Norman Tebbit’s intervention into the debate surrounding same-sex marriage has been met with little respect. “When we have a queen who is a lesbian and she marries another lady and then decides she would like to have a child,” he asks, could the product of a sperm donor be heir to the throne? One could point out that this hypothetical scenario seems rather ludicrous, but it also seems rather irrelevant: the same dilemma would arise should this sapphic sovereign be in a civil partnership.
What is interesting to me is that Norman Tebbit, that war horse of old Toryism, is phrasing his opinions in the terms of practicalities rather than of values. He, and others like him, are unable or unwilling to defend the virtues of the present but merely admonish us regarding hazards of the future. They caution against change, but give little sense of the value of conserving. This, it seems to me, has long been a problem for conservatives.
The strangest writing in Edmund Burke’s Reflections on the Revolution in France come when the wise old Irishman begins to rhapsodise about Marie Antoinette: “the great lady” for whom “ten thousand swords [should] have leaped from their scabbards to avenge even a look that threatened her with insult”. Burke offers no reasons for admiring the Queen, and I cannot help wondering if he had thought his belief in the efficacy of institutions was too cerebral and that he had to promote not simply a belief in them but a love for them. This was not his strength.

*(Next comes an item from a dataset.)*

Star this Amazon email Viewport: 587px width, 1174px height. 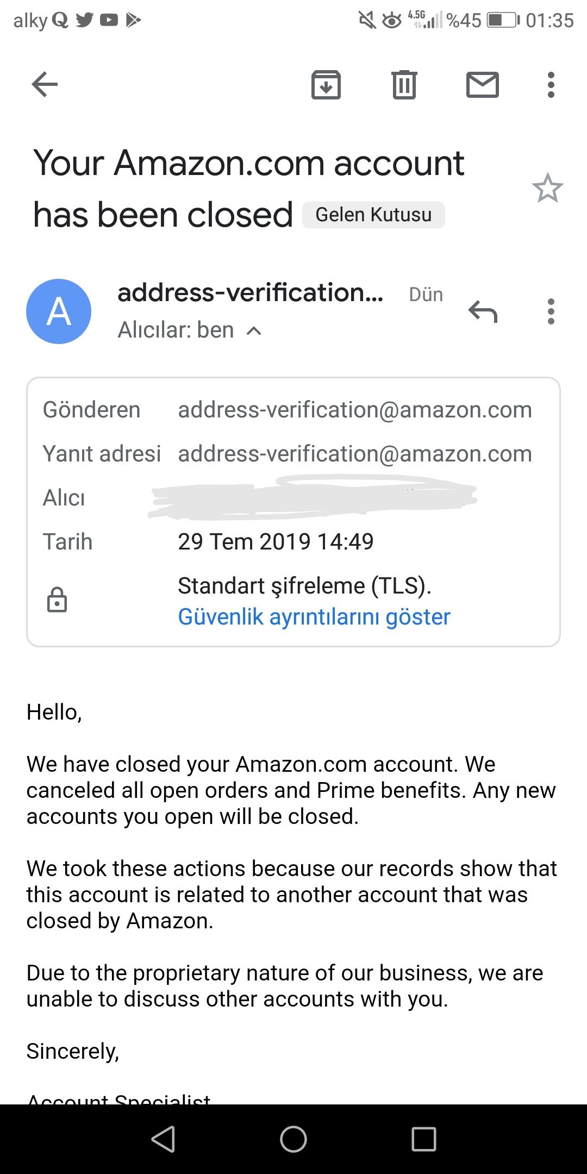(547, 189)
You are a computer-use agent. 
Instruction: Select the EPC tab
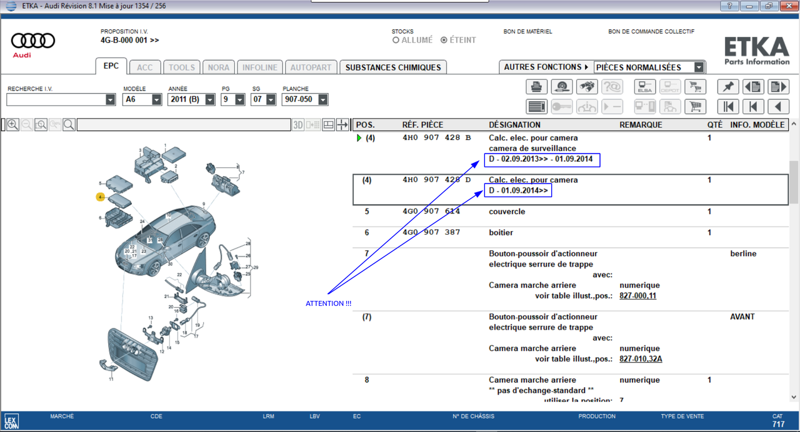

Somewhat more recently, Ed West bid farewell to his Telegraph readers with a piece that revelled in its own miserabilism. “It’s my job as a conservative to depress you,” he said, for “conservatism is depressive realism”. “That’s not to say that things are always bad, or necessarily getting worse, but that there is a natural tendency among humans to ignore problems, and it’s our job to point this out”. I can’t help feeling that conservatives have done more than this or people would never have voted for the miserable sods.
I am not questioning West’s belief in the value of grim scepticism. To the extent that I am a conservative at all it is largely because, after years of indulging pleasant ideas about the world, and often being startlingly rude to people who cast doubt upon them, I have concluded that many of the world’s blessings are fragile and many of our attempts to multiply them are dangerous. Yet this does not make me much of a conservative because when I foresee no baneful consequences from the collapse of this or that institution I have little cause to spring to its defence.

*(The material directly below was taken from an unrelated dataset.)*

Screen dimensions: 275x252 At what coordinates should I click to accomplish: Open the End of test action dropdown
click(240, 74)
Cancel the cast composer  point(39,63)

It was simpler when everybody was religious, and believed that society functioned in accordance with God’s will. If something was alright with the man upstairs, people believed, it was alright with them. Being deprived of the language of religion made it hard for conservatives to articulate their values to themselves, never mind to other people. Once can see this in the prose of Mencken, who disliked change but did not seem especially fond of the present.
Leftism has few such problems. It offers the marquee attractions of faith in its ideas of progress towards an Edenic future, and of malicious forces that attempt to obstruct the path. Conservatives, though, tend to offer grievances and fear. This can be uninspiring at the best of times, and when they have no substantive cause for either in opposing change they seem peculiar.

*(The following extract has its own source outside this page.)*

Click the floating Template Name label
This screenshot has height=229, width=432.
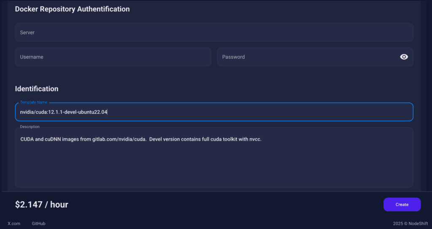pos(34,102)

This is not to imply that they heartless brutes. (Or, at least, that many of them are.) Pessimists tend to value a great deal. The primary reason that I have for fearing threats is that they might deprive me and others the things I treasure: freedom, peace and that which appears to be beautiful. Yet, as an agnostic mired in a swamp of subjectivity, I have no clear sense of the kind of society that it is right to inhabit. I’m not saying that one should be thrown together, as that would be like trying to build Rome over lunch, but without expressing what it is good as well as what is worrying conservatives are doomed to failure, as they are going up against teams of designers and marketers with no one but risk managers.